The optimal weights determined by the algorithm can be verified to a large degree. The most obvious example of this is that for both players the factor describing the WIN/LOSS was the most important. This may seem obvious to a human, but it is important to understand that the algorithm was never told the importance or magnitude of this feature, and yet it was able to determine it always to be of the highest importance.

Additionally, the resultant values of the corner and center features are very accurate to the skill of both players. Amanda is the typical novice Tic-Tac-Toe player who believes that the center square is a very important square on the board. Given the starting board she continually chooses the center square, as do most players. However, Anthony being a studied player realizes that statistically his chances of winning are greater if he goes for the corners, which allows him to at times have a win in two directions. Over almost all database sizes, the algorithm determines the corner to have higher importance than the center for Anthony. Likewise for Amanda the center has a higher significance than the corner.

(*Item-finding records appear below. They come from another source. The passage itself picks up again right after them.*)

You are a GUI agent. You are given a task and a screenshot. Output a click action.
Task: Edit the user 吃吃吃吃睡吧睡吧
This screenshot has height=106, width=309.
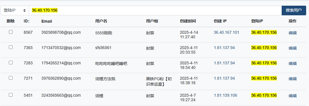click(293, 63)
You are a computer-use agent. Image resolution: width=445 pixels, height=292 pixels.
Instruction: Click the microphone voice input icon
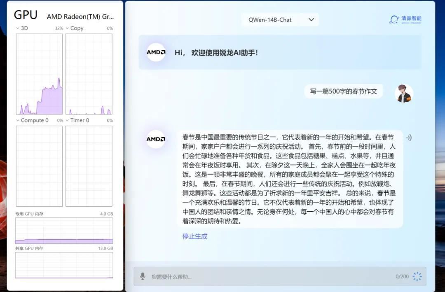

In summary, Inductive learning is a very useful method by which one can simplify the creation of the often difficult h() function. My research focused only on Tic-Tac-Toe, however the algorithm can be well suited for more complex games. In Chess we know that it is important to have as many Knights, Rooks, Bishops, as possible. However, we do not easily know how important each of the pieces is. Is a Knight worth two pawns? Is a Queen worth two Bishops? Inductive learning can be used to determine the weights for each of the pieces, thereby simplifying the generation of the h() function. Additionally, the algorithm has the benefit of being able to capitalize on the knowledge of other, more skilled, game players. It may take quite a while to calculate the values, however Inductive learning provides a simple way for an unstudied programmer to "learn" a skilled and accurate h() function that would have been impossible to derive based solely on the programmer’s knowledge of the game.